Sep 01, 2020

Fundamental Design Decisions for Scalable Systems

When building customer-facing systems, especially in the realm of SaaS businesses, it's important to get a couple design aspects of your system right early on, if you want to plan at scale and grow without unexpected side effects.

Scaling out software infrastructure for large customers, especially enterprise clients, requires careful planning to guarantee you can meet your contracts, keep your customers happy and engineering team focused on building the product, not putting out fires left and right.

If you get a few crucial steps right from the beginning, though, you will be able to plan ahead how you grow, rather than getting forced to scale up blindly and losing control, letting SLAs slip and upsetting customers.

🌏 Regional deployments, multi-tenancy and customer isolation

Offering a service that is available globally can be tempting. But unless you're building the next social network, designing your systems to work on the level of synchronizing across data centers and the globe only exposes you to risks that will not be worth taking.

There's a reason why the public cloud providers offer their services on a per-region basis, and among data governance that is resilience when systems fail. Provisioning your infrastructure regionally will deliver performance results you can make guarantees on.

In some cases, customers will demand their data to be stored in a specific location, especially in regulated industries where data security is valued.

Next up is tenancy. When building Software-as-a-Service products, we offer the same product to multiple customers. We could put all customers on one shared deployment (multi-tenancy) of our infrastructure, but that way we're giving up control: What if a customer manages to impact the experience of other users in the same deployment? Do we want free or self-service users to be able to affect the experience of paid or even enterprise customers?

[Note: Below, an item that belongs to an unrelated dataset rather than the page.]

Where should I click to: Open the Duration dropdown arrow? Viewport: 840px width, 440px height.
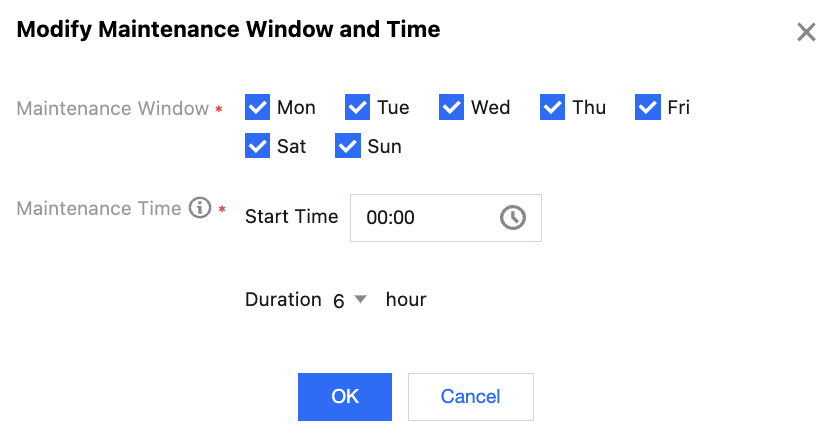(x=361, y=299)
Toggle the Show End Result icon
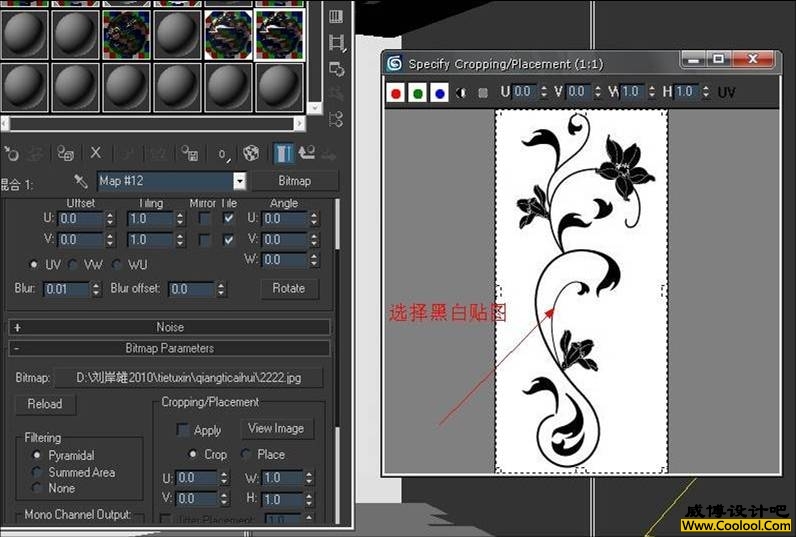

The answer to those questions is, of course, no. If we want to sell a certain experience, we need to ensure that this can be met. Designing our systems to be deployed on a fine-grained subset of our customers, whether it's per-customer or per subscription-type, allows us to isolate users into manageable groups, which can be scaled independently from another.

🪐 Boring Technologies, Exciting Products

As we've already talked about the importance of minimizing risks connected to our infrastructure, whether by deploying into isolated geographic regions or separating customers to meet commitments, we can continue with a similar topic: Which technologies to build on. The technologies you want to base your business on are of course highly-specific to what you want to build, but there are some general recommendations that have proven their worth over time.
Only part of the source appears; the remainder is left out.